About this task
Reproduce the passage on cleaning bus trip-time data word for word. Begin at the words "In total, there" and stop after the words "on each trip.".

Passage
Start of Block

Figure 4.3 shows that to_stop_time contains negative values to the left of the red line, this is a clear error as it is not possible for time taken to reach a stop to be negative. Additionally we can see very high delay values in clusters, above 4,000 seconds, which is over an hour long.

In total, there were eight types of errors identified in the data. The list of errors, an example of each error, and the code to rectify the errors can be found in appendix 6.2.

Great effort was put into identifying each type of error and remedying it in a way that does not produce further errors, or that removes large amounts of data, identifying the correct order of the types of errors to be tackled was also essential. In addition, formulating the code to fix each error required various trial and error iterations. This was all done to ensure the errors were removed as surgically as possible to minimize data loss and due to the sensitive nature of the relationships between the stops on each trip.

The percentage of error entries located and fixed in the data was 3.82%. The cleaned data now appears as follows:

Cleaned to-stop times do not contain negative values

Figure 4.4: Cleaned to-stop times do not contain negative values

With the data now cleaned, two additional variables were created called first_stop and last_stop, which identify the first and last stops of each trip within the segment. The total time per trip can now be derived by calculating the time between the first stop and last stop of the trip within the segment. The arrival time of the first stop and last stop on the segment will be regarded as the start and end time, respectively, of the trip. The distribution of the trip times per direction is shown below. The two most occurring first-last stops pair per direction will be used.

Different stops pairs in the same direction have different trip times

Figure 4.5: Different stops pairs in the same direction have different trip times

As figure 4.5 shows, different first-last stops pairs in the same direction have different travel times. This means that different routes and trips can have different travel times solely based on their respective first and last stops on the segment, this renders the travel time between them incomparable as they occupy different distances. Therefore, only trips with the same pair of first and last stops within the segment will be kept, with the remaining trips discarded; there can be only one pair of first and last stops per direction, so that the distance is constant for the all the trips and the time is therefore comparable.

This pair of stops is identified as the most occurring pair per direction. Now, only trips with this pair of first and last stops are kept in the data. The stops pair per direction can be see in the map below

Figure 4.6: Most occurring pair of bus stops per direction

The distribution of the trip times per direction is shown below.

Excessively large trip times exist, especially southbound

Figure 4.7: Excessively large trip times exist, especially southbound

As figure 4.7 shows, excessive trip times occur, especially southbound. It is difficult to determine whether these are errors or genuine trip times without using further information. A variable called delay_diff is created which calculates the size of the difference between the delay of the first stop and the delay of the last stop per trip. Excessive values of this variable indicates the large travel time is due to an error as either of the stops has an artificially large delay or early arrival. A plot of delay_diff vs travel_time is shown below.

End of Block

Dataset records
Start of Block

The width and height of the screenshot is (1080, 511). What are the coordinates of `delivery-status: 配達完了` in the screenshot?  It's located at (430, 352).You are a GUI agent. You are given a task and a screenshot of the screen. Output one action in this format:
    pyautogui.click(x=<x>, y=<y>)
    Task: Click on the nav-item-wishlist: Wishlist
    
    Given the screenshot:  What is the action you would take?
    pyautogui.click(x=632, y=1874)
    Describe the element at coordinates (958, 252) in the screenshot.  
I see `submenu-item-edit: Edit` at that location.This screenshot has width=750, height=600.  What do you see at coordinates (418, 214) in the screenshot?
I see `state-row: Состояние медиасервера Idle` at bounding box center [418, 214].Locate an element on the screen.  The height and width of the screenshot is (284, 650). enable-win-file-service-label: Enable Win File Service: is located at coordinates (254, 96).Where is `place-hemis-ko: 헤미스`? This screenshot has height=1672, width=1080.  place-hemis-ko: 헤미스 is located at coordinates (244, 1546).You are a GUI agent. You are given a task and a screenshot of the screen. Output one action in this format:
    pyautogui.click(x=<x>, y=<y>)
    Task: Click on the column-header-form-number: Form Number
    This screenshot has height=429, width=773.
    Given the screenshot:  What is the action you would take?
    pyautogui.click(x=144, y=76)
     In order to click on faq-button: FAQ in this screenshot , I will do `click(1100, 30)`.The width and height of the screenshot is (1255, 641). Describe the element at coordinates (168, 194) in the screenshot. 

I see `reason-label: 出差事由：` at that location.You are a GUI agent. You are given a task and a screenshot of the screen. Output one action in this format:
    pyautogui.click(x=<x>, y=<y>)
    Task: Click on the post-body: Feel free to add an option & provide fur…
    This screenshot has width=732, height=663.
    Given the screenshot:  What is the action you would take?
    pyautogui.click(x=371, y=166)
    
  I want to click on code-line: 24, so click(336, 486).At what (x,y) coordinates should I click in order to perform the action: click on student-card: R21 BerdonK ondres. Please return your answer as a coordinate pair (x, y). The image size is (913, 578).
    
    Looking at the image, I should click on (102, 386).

End of Block

Exercise result
In total, there were eight types of errors identified in the data. The list of errors, an example of each error, and the code to rectify the errors can be found in appendix 6.2.

Great effort was put into identifying each type of error and remedying it in a way that does not produce further errors, or that removes large amounts of data, identifying the correct order of the types of errors to be tackled was also essential. In addition, formulating the code to fix each error required various trial and error iterations. This was all done to ensure the errors were removed as surgically as possible to minimize data loss and due to the sensitive nature of the relationships between the stops on each trip.